• [EXERCISE REQUIREMENTS]
Give back exactly the lines from the one that includes "Given: Open the brush color tool in toolbar" to the last line below, both included, and no further lines.

• [Saved data entries]

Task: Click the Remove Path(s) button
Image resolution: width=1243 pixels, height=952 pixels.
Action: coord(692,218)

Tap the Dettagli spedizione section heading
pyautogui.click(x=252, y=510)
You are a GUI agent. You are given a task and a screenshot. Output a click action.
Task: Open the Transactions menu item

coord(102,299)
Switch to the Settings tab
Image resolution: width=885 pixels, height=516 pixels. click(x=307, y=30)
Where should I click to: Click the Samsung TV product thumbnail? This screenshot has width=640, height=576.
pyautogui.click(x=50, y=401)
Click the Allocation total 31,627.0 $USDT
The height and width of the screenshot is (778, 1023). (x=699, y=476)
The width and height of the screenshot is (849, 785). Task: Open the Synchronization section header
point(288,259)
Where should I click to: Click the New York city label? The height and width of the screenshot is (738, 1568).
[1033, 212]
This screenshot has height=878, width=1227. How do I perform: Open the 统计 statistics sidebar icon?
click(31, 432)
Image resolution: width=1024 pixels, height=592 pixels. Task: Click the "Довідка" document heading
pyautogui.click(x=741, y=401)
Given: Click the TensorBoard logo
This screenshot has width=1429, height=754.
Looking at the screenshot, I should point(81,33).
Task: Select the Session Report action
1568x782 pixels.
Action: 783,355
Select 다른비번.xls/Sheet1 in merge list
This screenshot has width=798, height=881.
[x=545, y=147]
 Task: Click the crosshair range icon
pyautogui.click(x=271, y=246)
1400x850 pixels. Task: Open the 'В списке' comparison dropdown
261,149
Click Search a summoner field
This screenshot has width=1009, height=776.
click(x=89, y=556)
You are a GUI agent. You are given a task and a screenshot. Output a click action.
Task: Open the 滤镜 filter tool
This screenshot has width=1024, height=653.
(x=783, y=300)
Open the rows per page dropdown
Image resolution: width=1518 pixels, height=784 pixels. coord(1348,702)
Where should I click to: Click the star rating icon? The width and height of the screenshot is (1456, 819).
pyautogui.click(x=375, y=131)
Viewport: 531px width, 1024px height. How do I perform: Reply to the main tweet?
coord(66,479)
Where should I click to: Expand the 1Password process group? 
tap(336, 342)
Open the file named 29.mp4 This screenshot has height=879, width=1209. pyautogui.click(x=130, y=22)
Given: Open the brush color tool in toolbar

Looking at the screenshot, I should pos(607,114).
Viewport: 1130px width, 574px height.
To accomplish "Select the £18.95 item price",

• [PROBLEM SOLUTION]
Given: Open the brush color tool in toolbar

Looking at the screenshot, I should pos(607,114).
Viewport: 1130px width, 574px height.
To accomplish "Select the £18.95 item price",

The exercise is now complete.